La réalité économique des écrivains en France
Au-delà de l'histoire personnelle, le film soulève une question plus large sur la condition des écrivains en France. Le pays est souvent perçu comme une nation littéraire, mais la réalité économique de nombreux auteurs est bien différente.
Le paradoxe de la littérature française
La France jouit d'un grand prestige littéraire à l'international. Pourtant, de nombreux auteurs peinent à vivre de leur plume. Selon les statistiques du secteur, une part infime des écrivains parvient à obtenir des revenus suffisants pour se consacrer exclusivement à l'écriture.
Franck Courtès a pointé du doigt ce qu'il qualifie d'« anomalie économique ». Il a souligné le décalage entre le rayonnement culturel de la France et la situation financière précaire de ses créateurs.
« On rayonne dans la francophonie et les écrivains meurent de faim. Quand il vous faut 2-3 ans pour écrire un livre et qu’on dispose de 5 000 € pour le faire, ça devient problématique », a-t-il conclu.
Cette situation contraint la plupart des auteurs à exercer une autre activité professionnelle pour subvenir à leurs besoins.
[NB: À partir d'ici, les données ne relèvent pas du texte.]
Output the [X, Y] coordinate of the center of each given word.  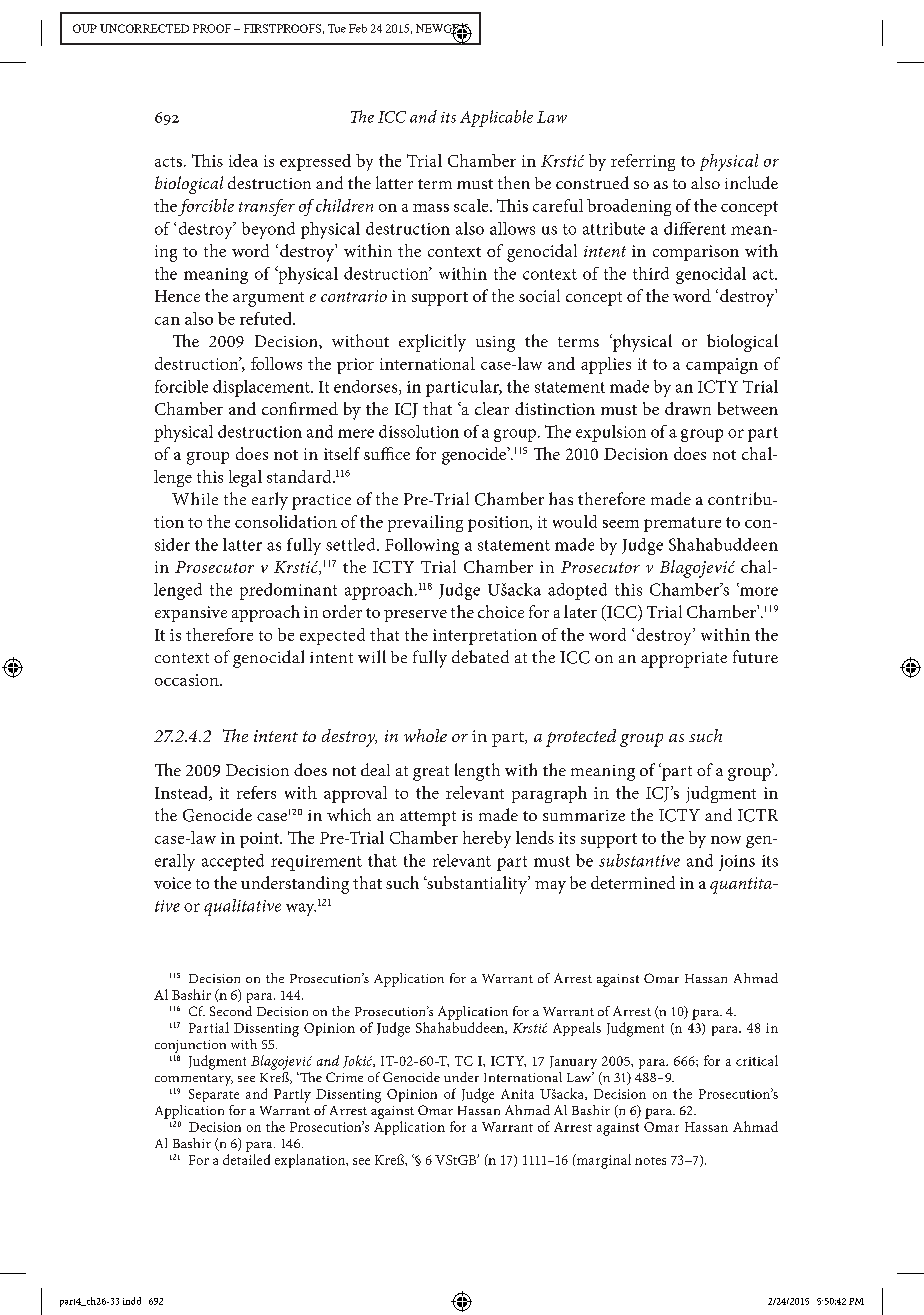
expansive [191, 614]
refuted [267, 318]
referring [643, 162]
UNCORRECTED [144, 28]
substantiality [477, 885]
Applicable [496, 118]
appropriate [684, 660]
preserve [415, 616]
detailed [246, 1159]
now [726, 840]
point [260, 840]
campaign [722, 366]
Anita [517, 1094]
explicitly [432, 343]
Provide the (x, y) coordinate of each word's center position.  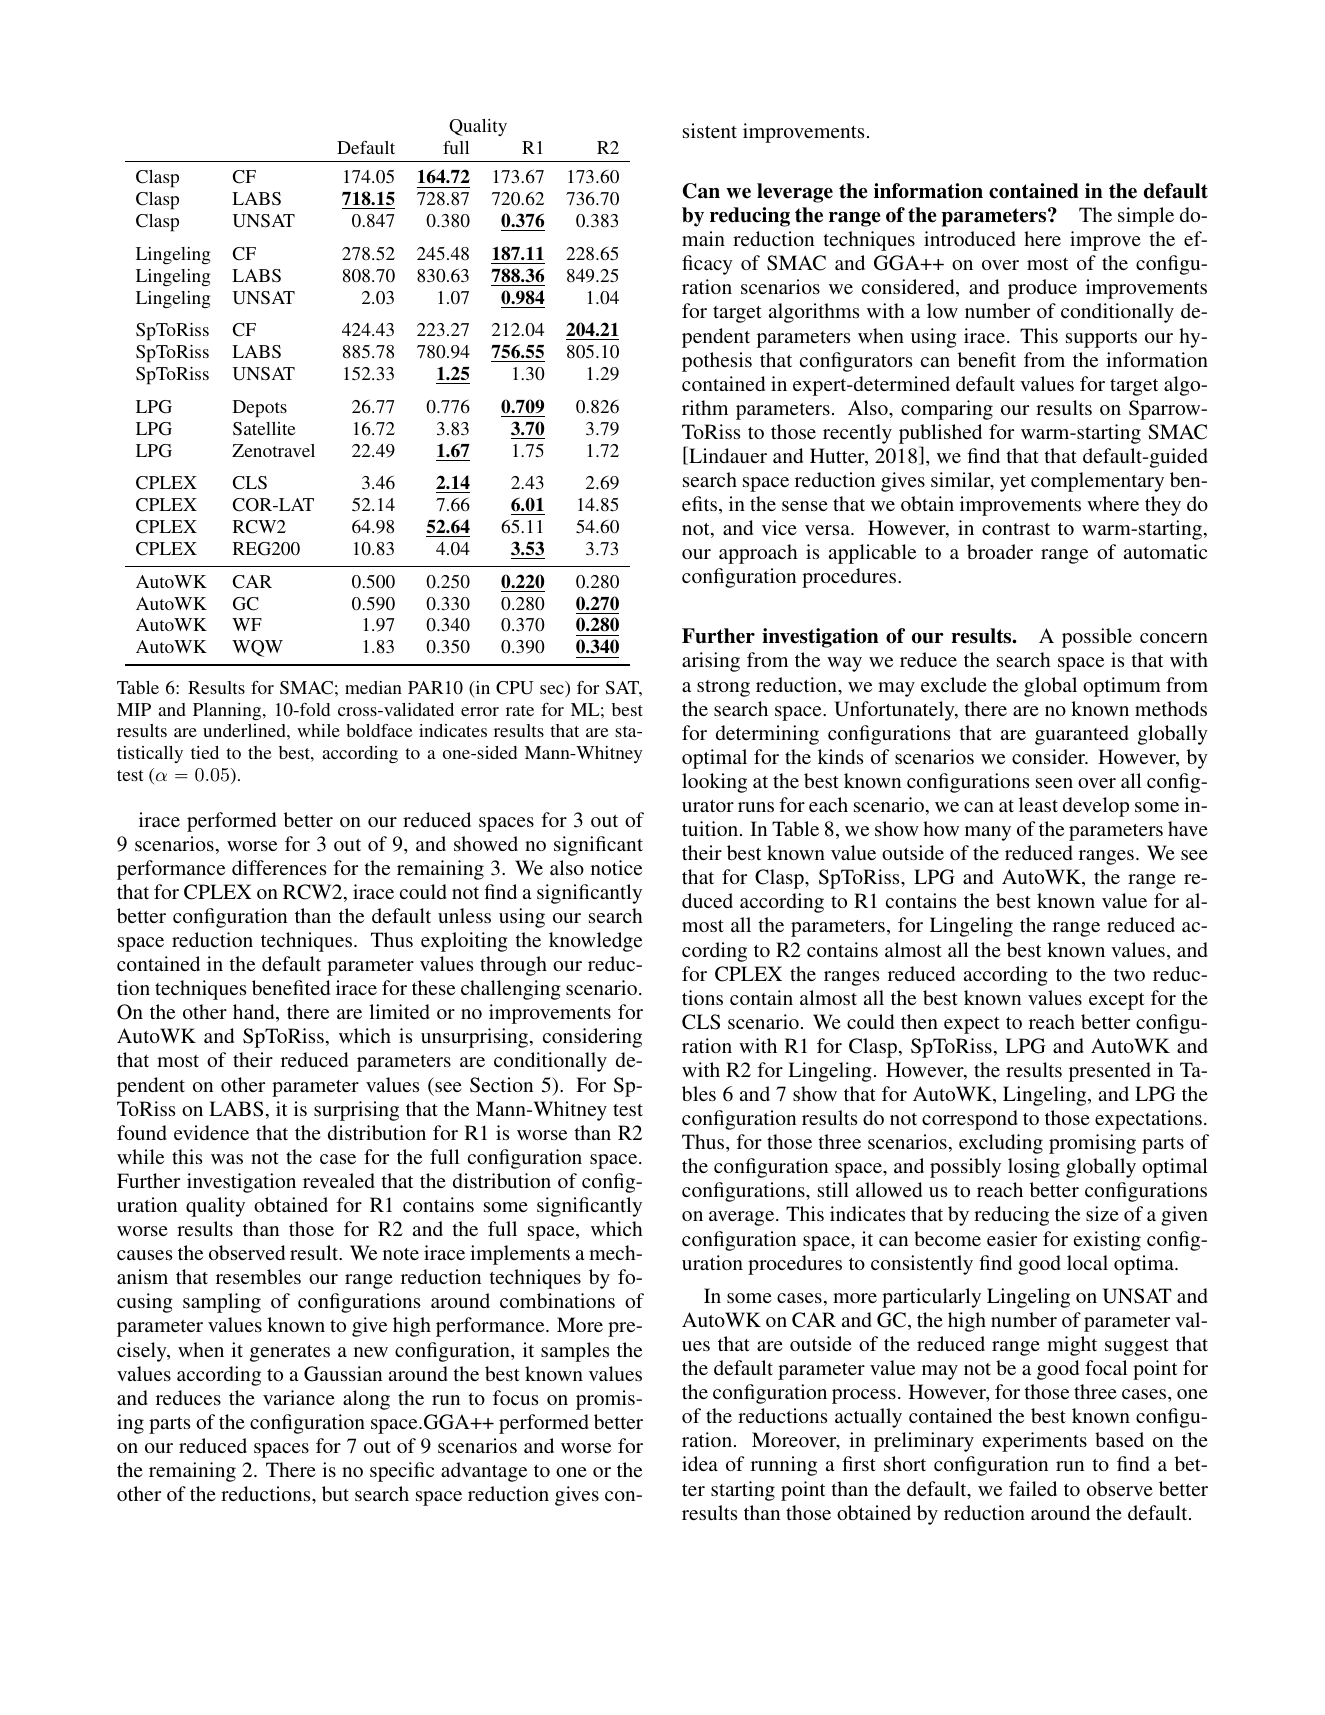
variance (299, 1397)
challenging (511, 990)
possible (1097, 638)
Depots (260, 409)
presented (1110, 1072)
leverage (795, 193)
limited (399, 1011)
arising (711, 662)
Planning (228, 711)
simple (1146, 217)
L'écriture devient alors, pour beaucoup, un deuxième métier, souvent exercé sur le temps libre, au détriment du temps de création.
Le film « À pied d’œuvre » s'annonce donc comme une œuvre importante, qui, à travers un destin individuel, dresse le portrait d'un système et invite à une réflexion collective. Sa sortie dans les salles de cinéma est attendue pour le 4 février 2026.